#### What is expected:
Present the lines from the one holding "You are a GUI" through the end of the items, inclusive, as a Markdown table with the columns n and Line, one row per line and blank lines skipped. Leave the pictures out.

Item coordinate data
○ ○ ○ ○ ○
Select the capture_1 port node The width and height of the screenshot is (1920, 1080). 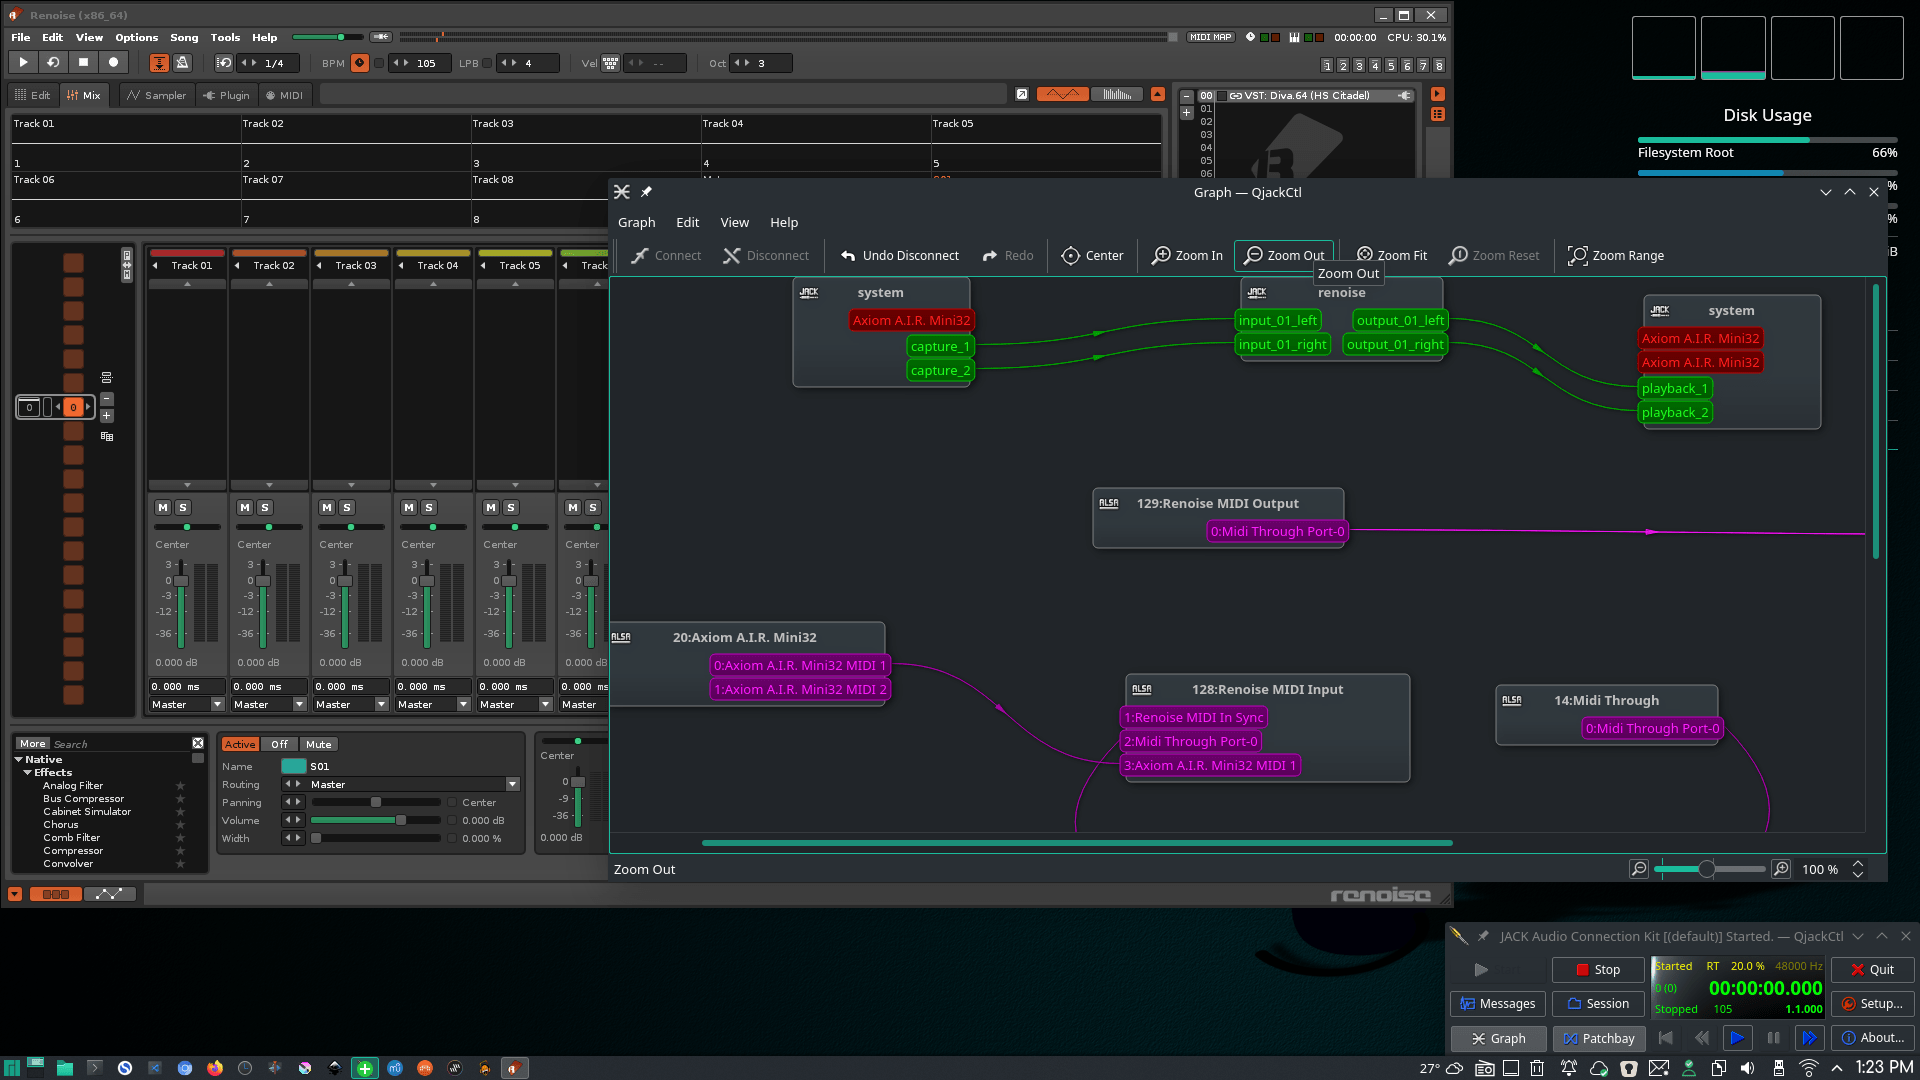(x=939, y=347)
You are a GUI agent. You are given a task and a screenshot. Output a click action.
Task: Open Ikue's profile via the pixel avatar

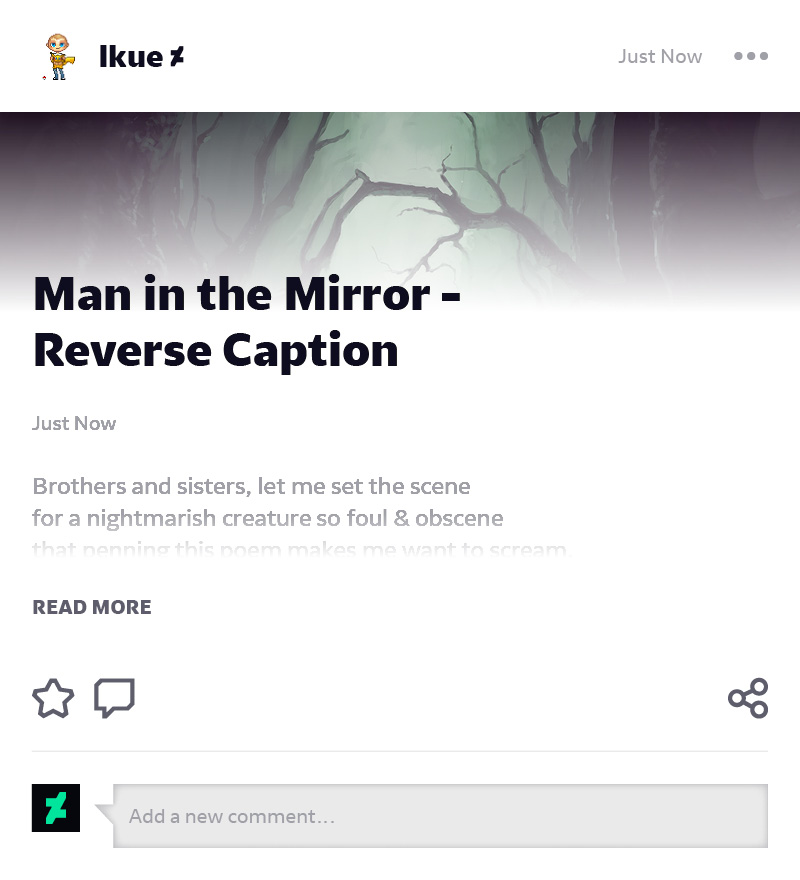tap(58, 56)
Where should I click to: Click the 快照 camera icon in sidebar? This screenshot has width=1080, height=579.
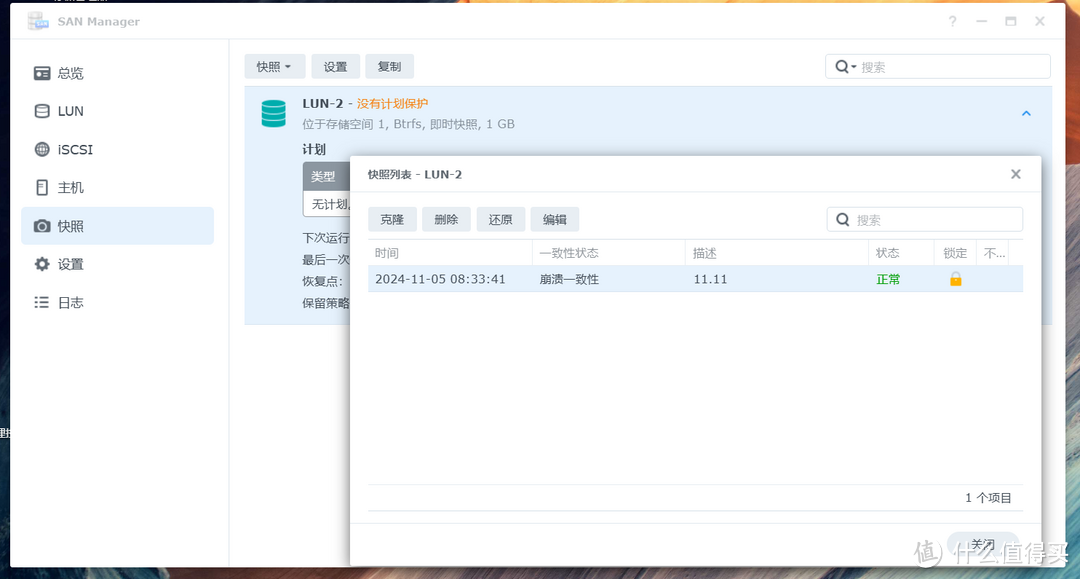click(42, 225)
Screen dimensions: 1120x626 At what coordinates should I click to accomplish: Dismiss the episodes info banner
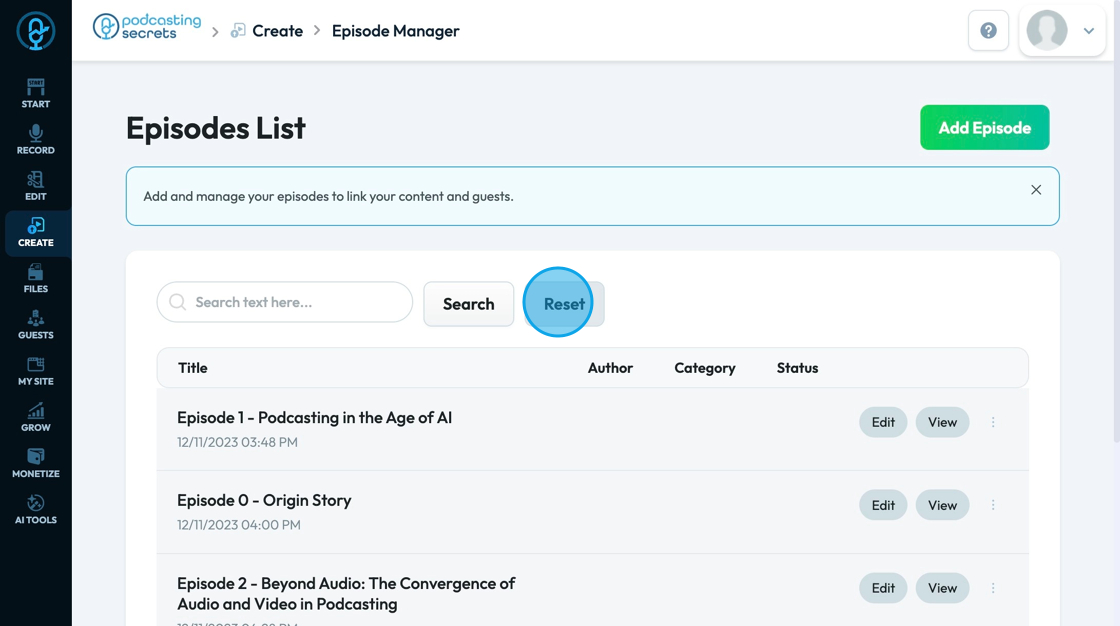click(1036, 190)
○ ○ ○ ○ ○
#### Answer in full:
| n | Line |
|---|---|
| 1 | You are a GUI agent. You are given a task and a screenshot. Output a click action. |
| 2 | Task: Open Ikue's profile via the pixel avatar |
| 3 | tap(58, 56) |
| 4 | Where should I click to: Click the 快照 camera icon in sidebar? This screenshot has width=1080, height=579. |
| 5 | click(42, 225) |
| 6 | Screen dimensions: 1120x626 At what coordinates should I click to accomplish: Dismiss the episodes info banner |
| 7 | click(1036, 190) |